## What the task requires
Copy out all the lines of the data precisely, omitting any pictures.

## Material provided
————

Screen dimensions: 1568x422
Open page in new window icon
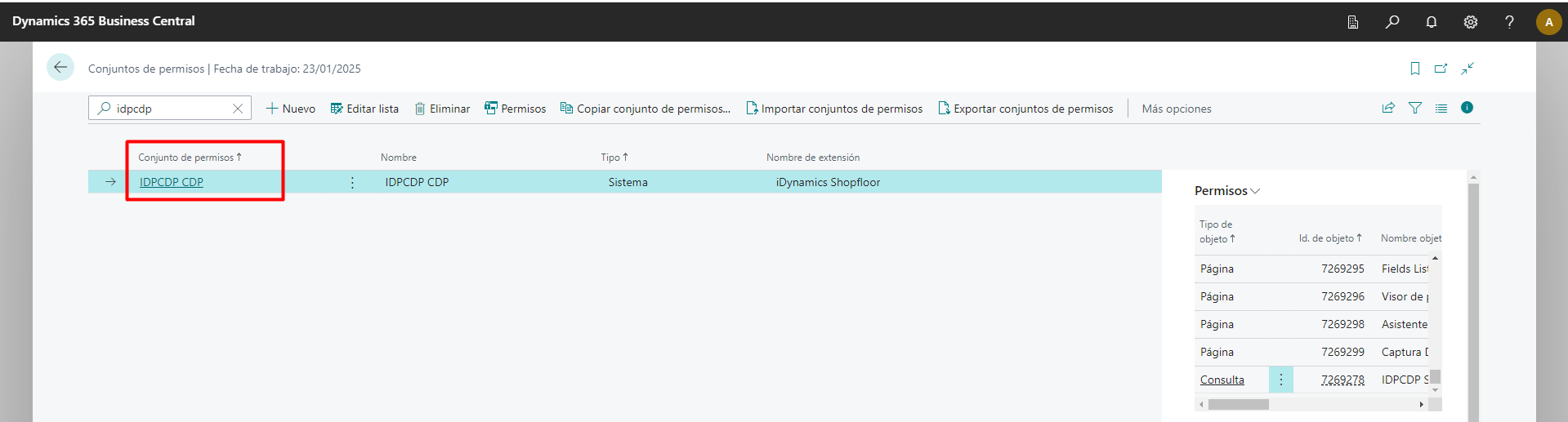coord(1441,69)
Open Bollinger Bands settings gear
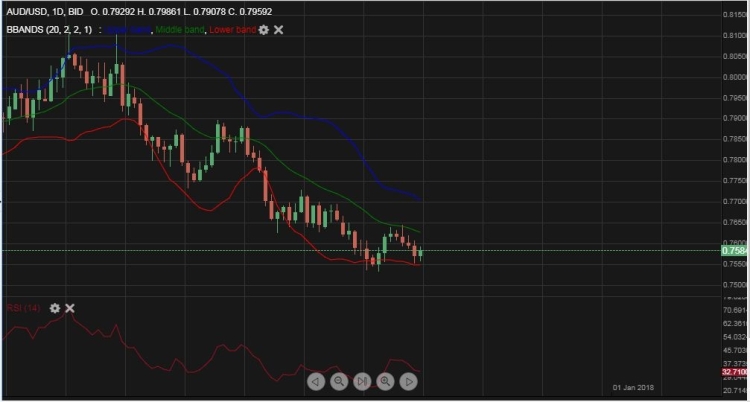This screenshot has height=402, width=750. click(264, 30)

————

## Finished exercise
Screen dimensions: 1568x422
Open page in new window icon
coord(1441,69)
Open Bollinger Bands settings gear
This screenshot has height=402, width=750. click(264, 30)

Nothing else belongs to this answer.